The public rebuke spotlighted the stumbles of Bombardier’s largest division, which was blocked last year from bidding for a $3.2 billion New York subway-car contract because of past delays. Chief Executive Officer Alain Bellemare is trying to pull off a turnaround at the maker of trains and planes, after two aircraft-development programs left the company with $9.2 billion in debt.

Bombardier rose less than 1 percent to C$3.93 at 2:31 p.m. in Toronto. The shares advanced 29 percent this year through Tuesday, the second-biggest gain on Canada’s benchmark TSX Composite Index, as Bellemare made progress in boosting cash flow.

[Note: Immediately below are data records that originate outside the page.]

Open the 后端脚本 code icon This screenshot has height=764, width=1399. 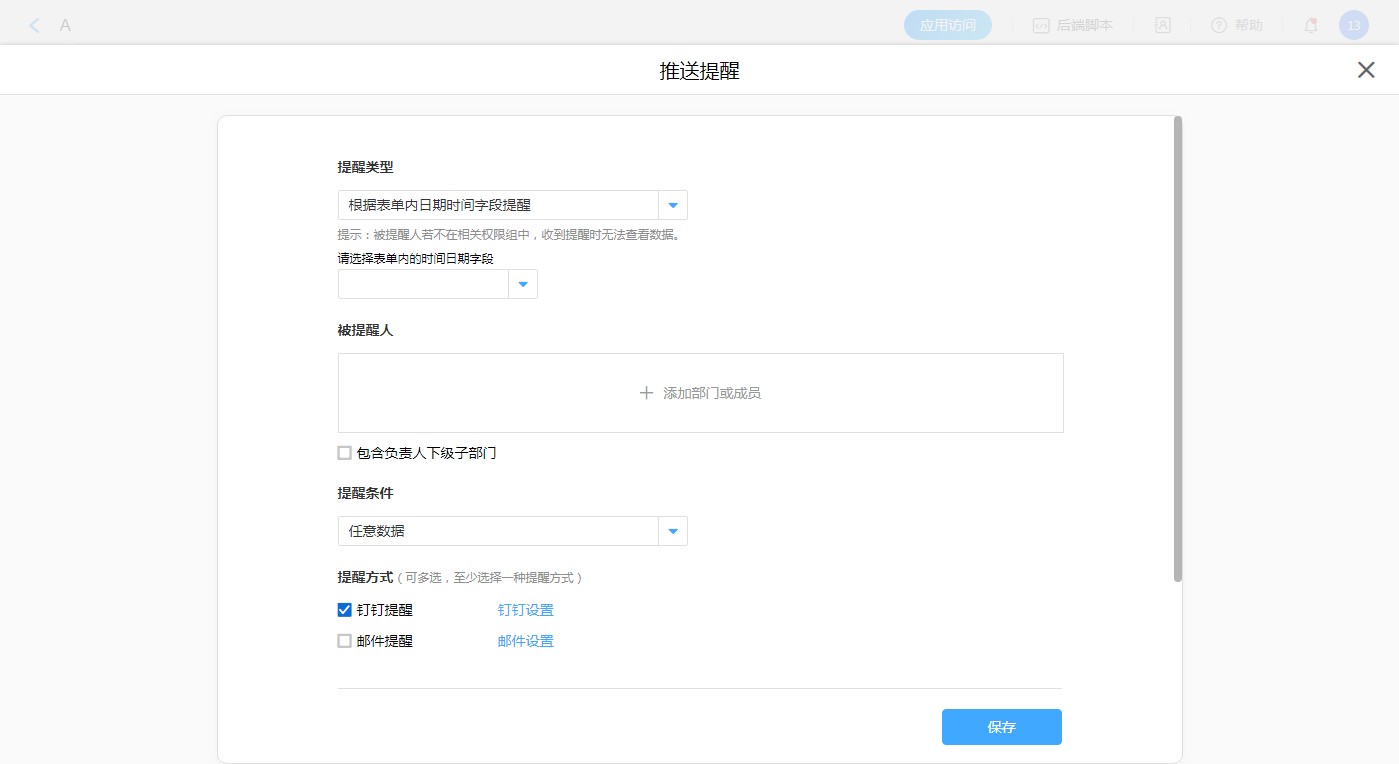[1041, 26]
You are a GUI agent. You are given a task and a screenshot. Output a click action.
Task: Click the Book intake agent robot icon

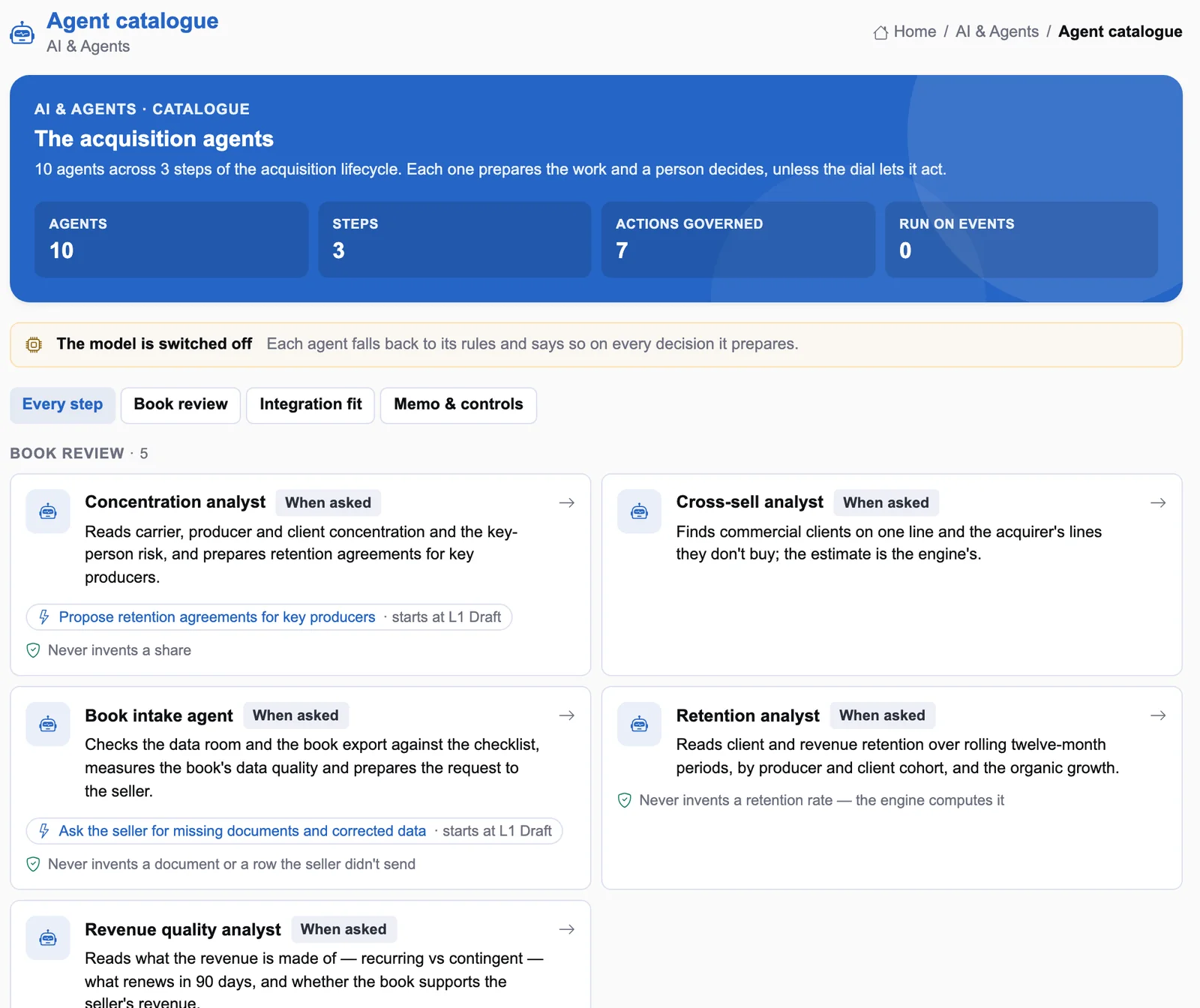tap(48, 724)
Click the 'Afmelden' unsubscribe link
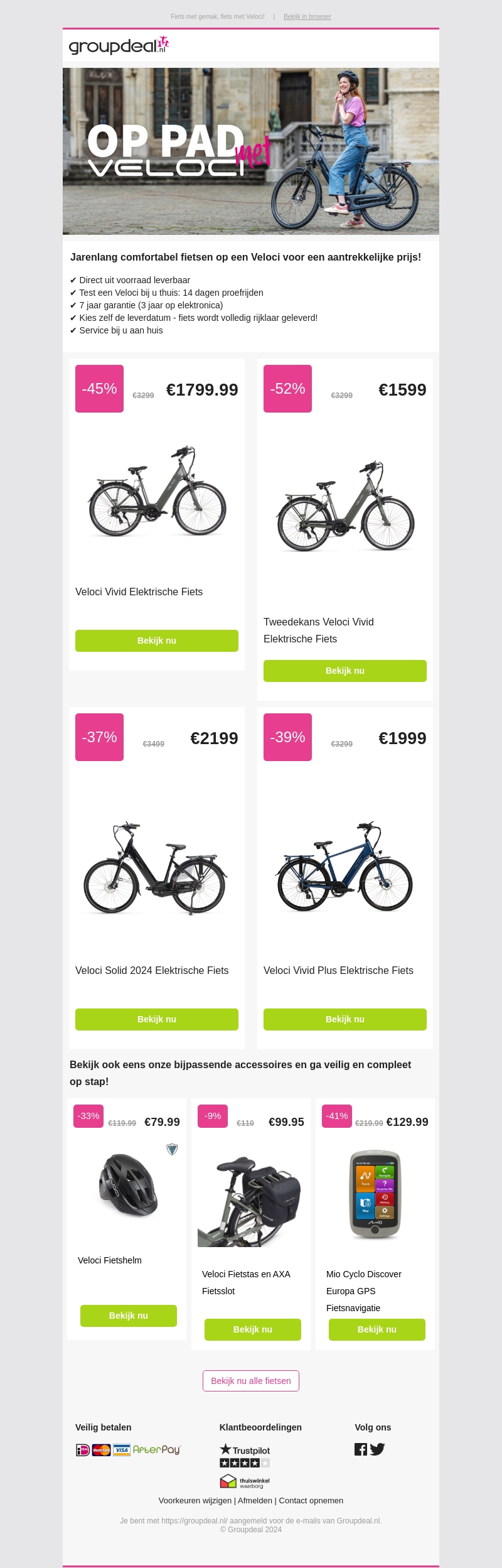Viewport: 502px width, 1568px height. 255,1500
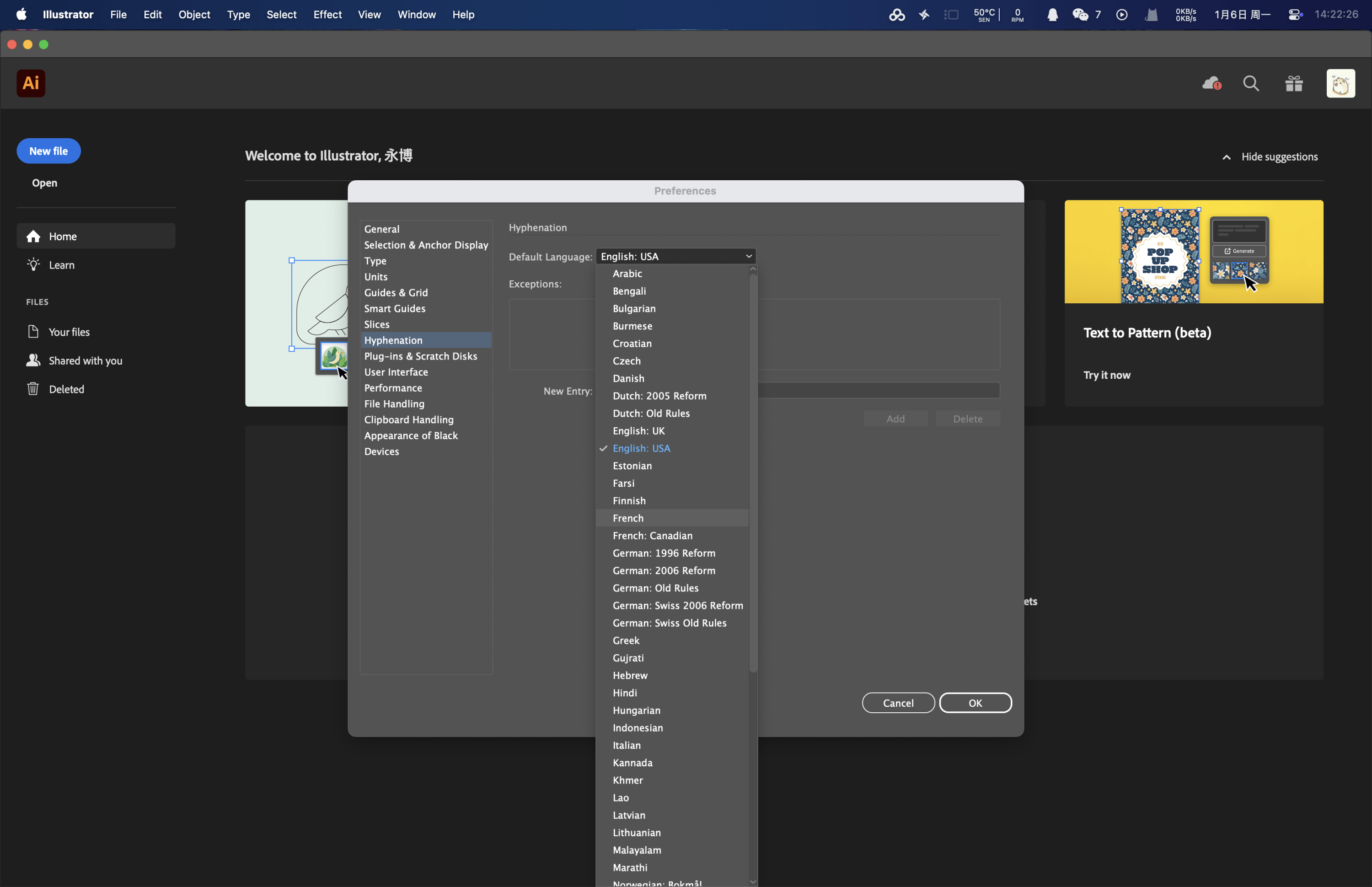The width and height of the screenshot is (1372, 887).
Task: Switch to the Units preferences category
Action: click(x=376, y=276)
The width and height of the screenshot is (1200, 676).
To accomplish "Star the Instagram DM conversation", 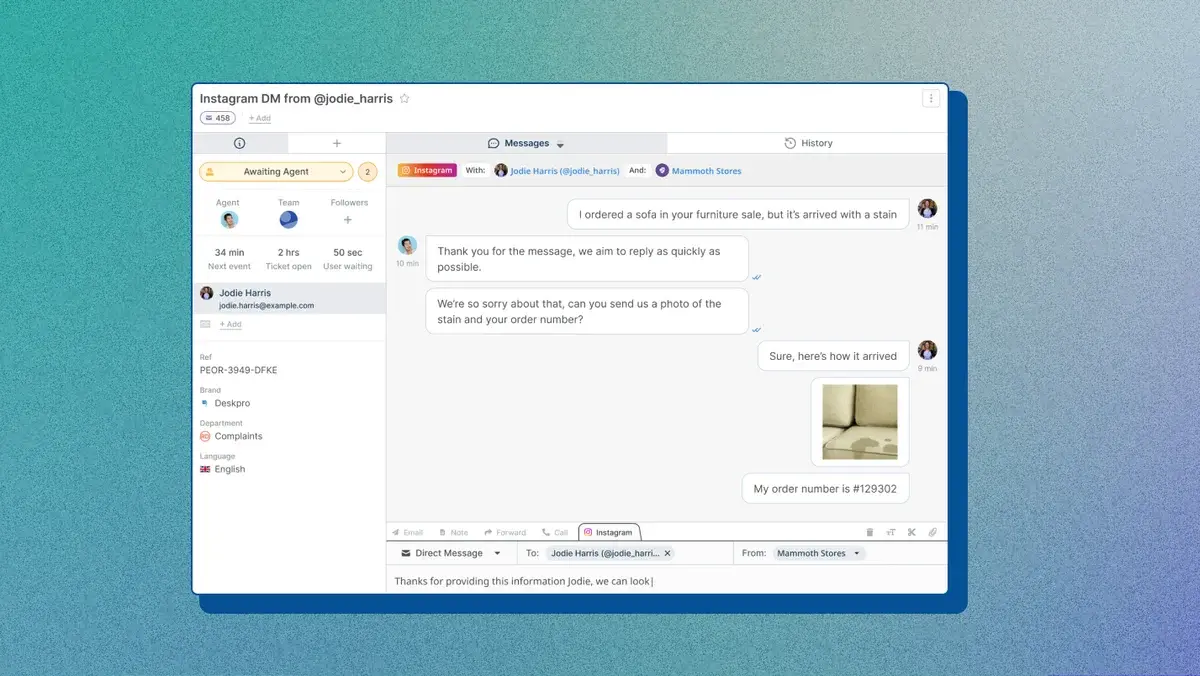I will (x=405, y=98).
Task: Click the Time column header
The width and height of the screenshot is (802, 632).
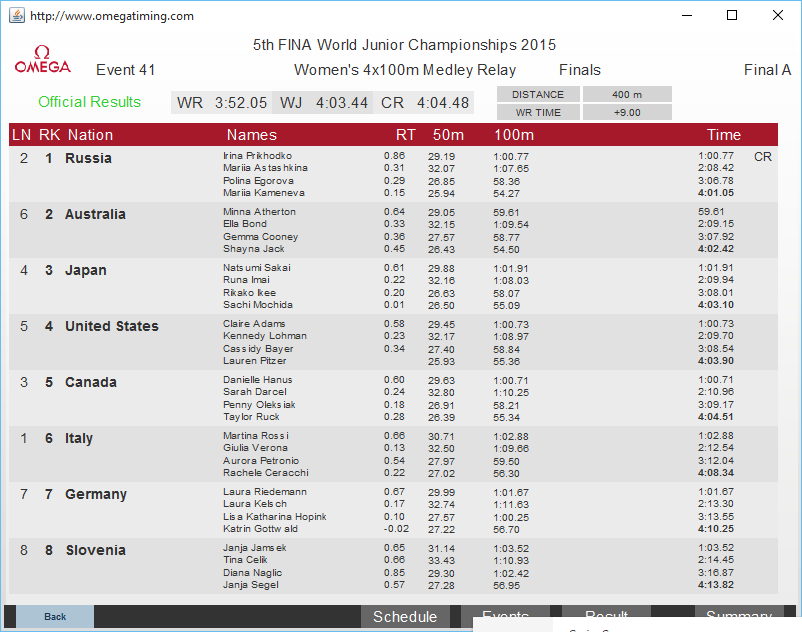Action: coord(723,135)
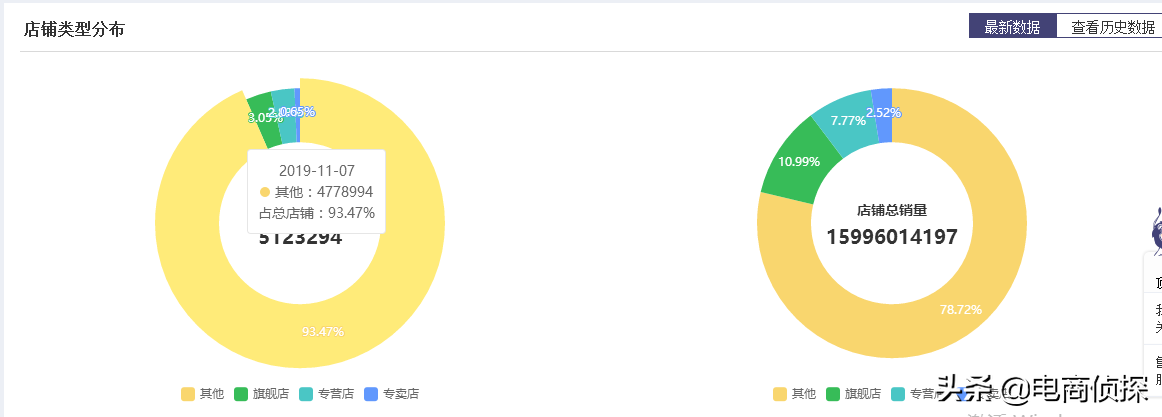1162x417 pixels.
Task: Select the blue 0.65% slice in left donut
Action: (297, 115)
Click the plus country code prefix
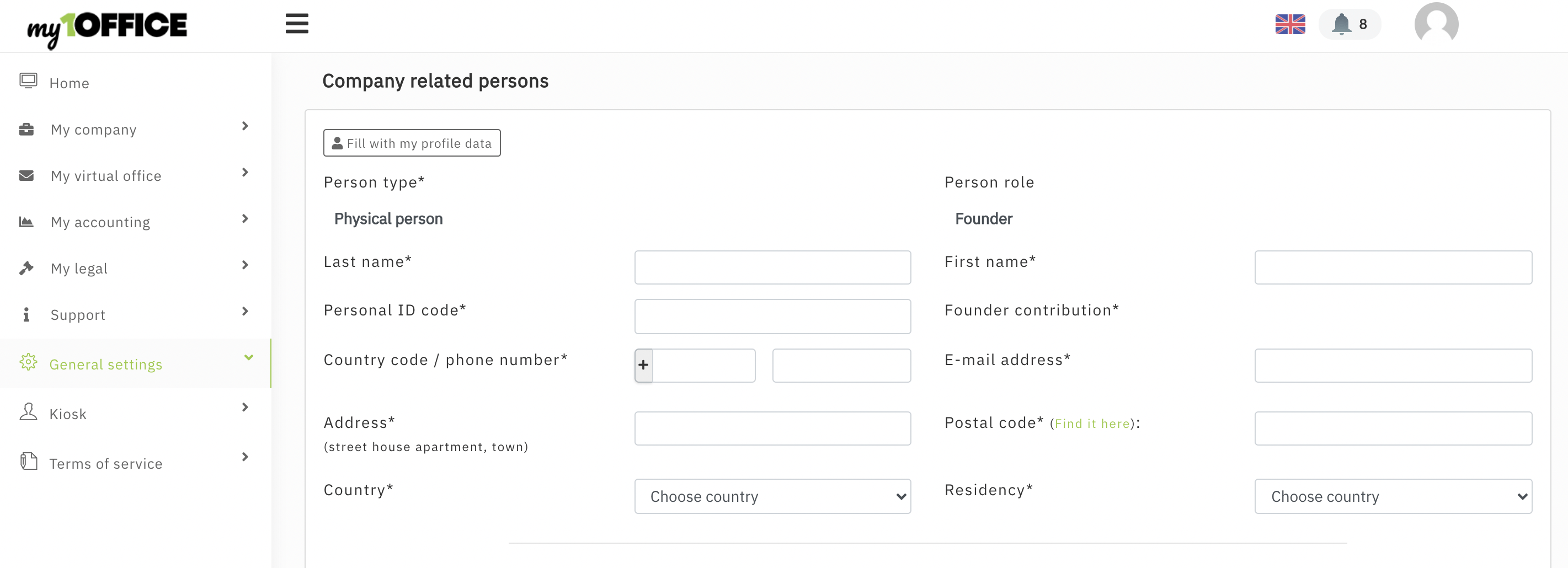The image size is (1568, 568). [643, 366]
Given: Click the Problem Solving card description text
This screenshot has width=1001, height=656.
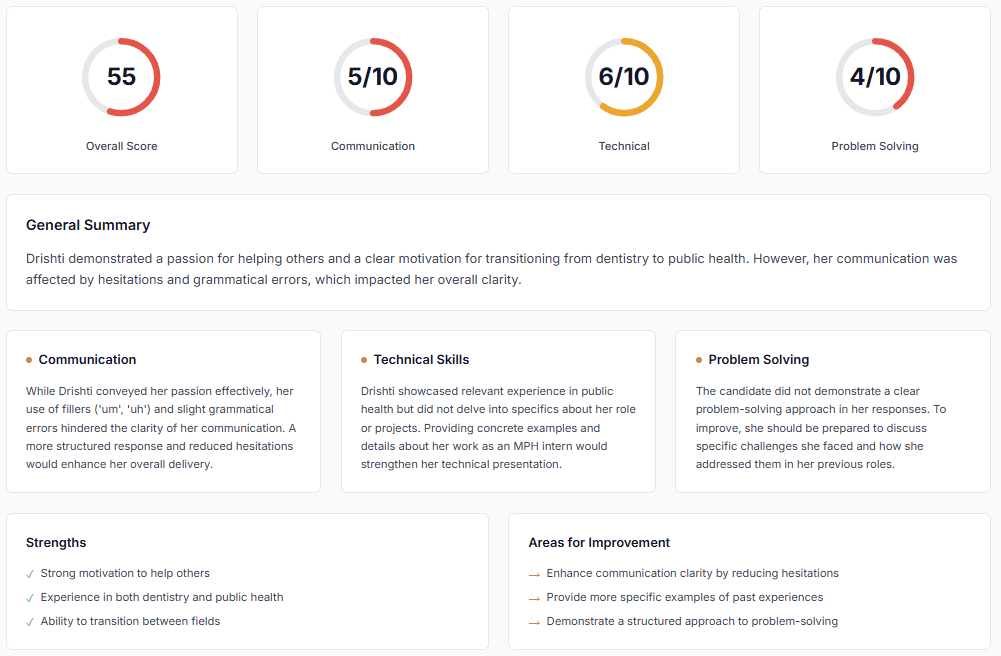Looking at the screenshot, I should pos(820,428).
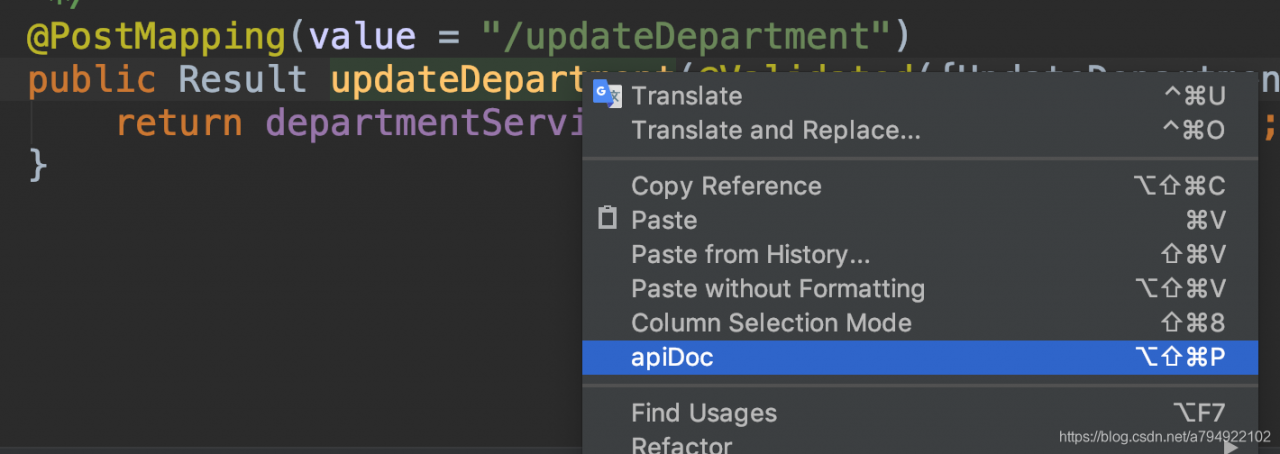Image resolution: width=1280 pixels, height=454 pixels.
Task: Select the highlighted apiDoc menu entry
Action: [920, 357]
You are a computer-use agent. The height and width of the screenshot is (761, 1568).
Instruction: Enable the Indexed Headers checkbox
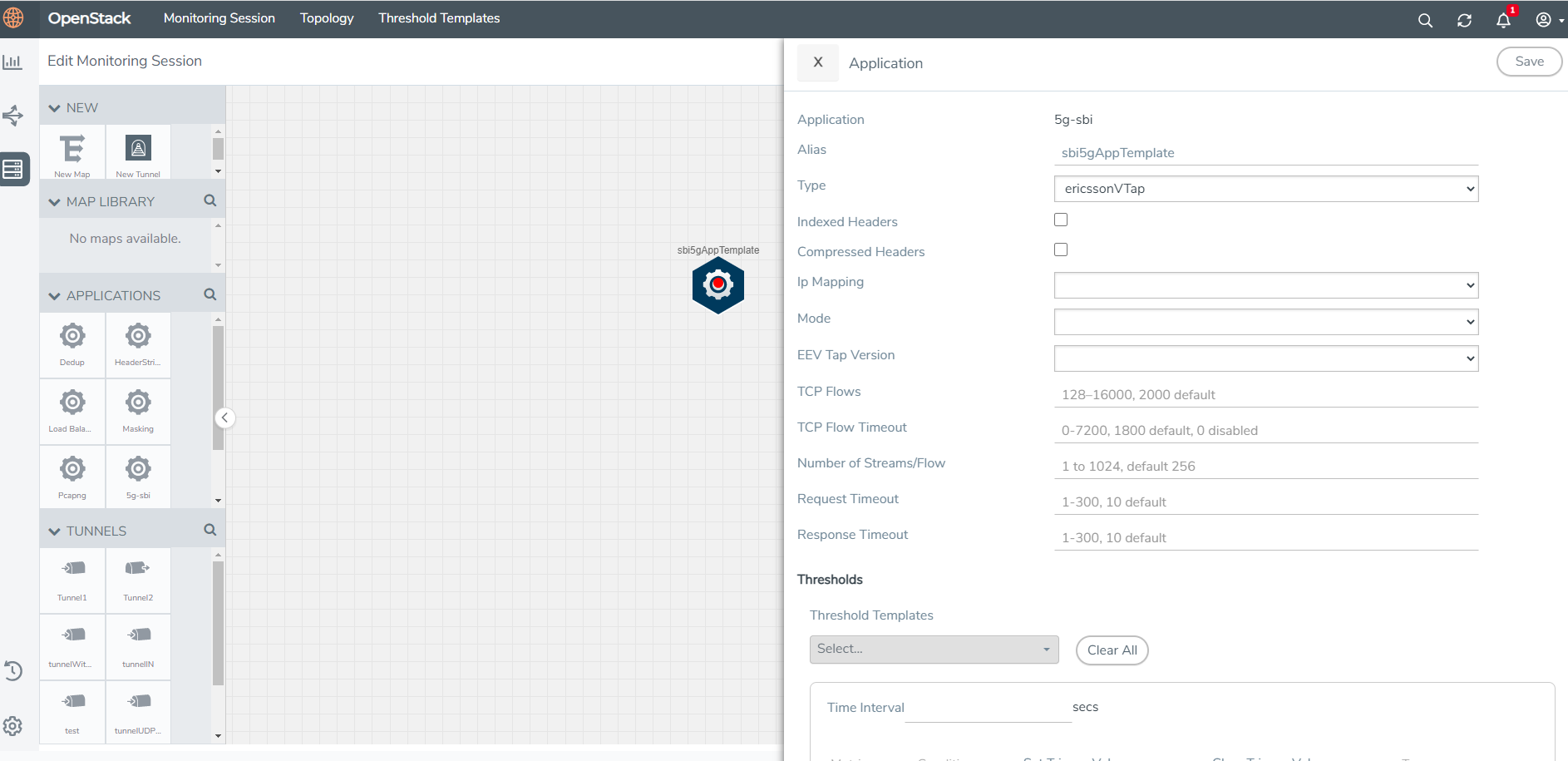[x=1061, y=220]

The Montreal-based Caisse, with C$298.5 billion under management, is Bombardier’s biggest outside investor, with a stake of about 2.5 percent in the Class B shares, according to data compiled by Bloomberg. Canada’s No. 2 pension-fund manager also owns 28.5 percent of Bombardier Transportation, as the rail unit is called, having invested $1.5 billion in the operation.

Bombardier, also based in Montreal, “is making a lot of progress on addressing those issues, and we’re obviously very pleased about that as an investor in the business,” Sabia said.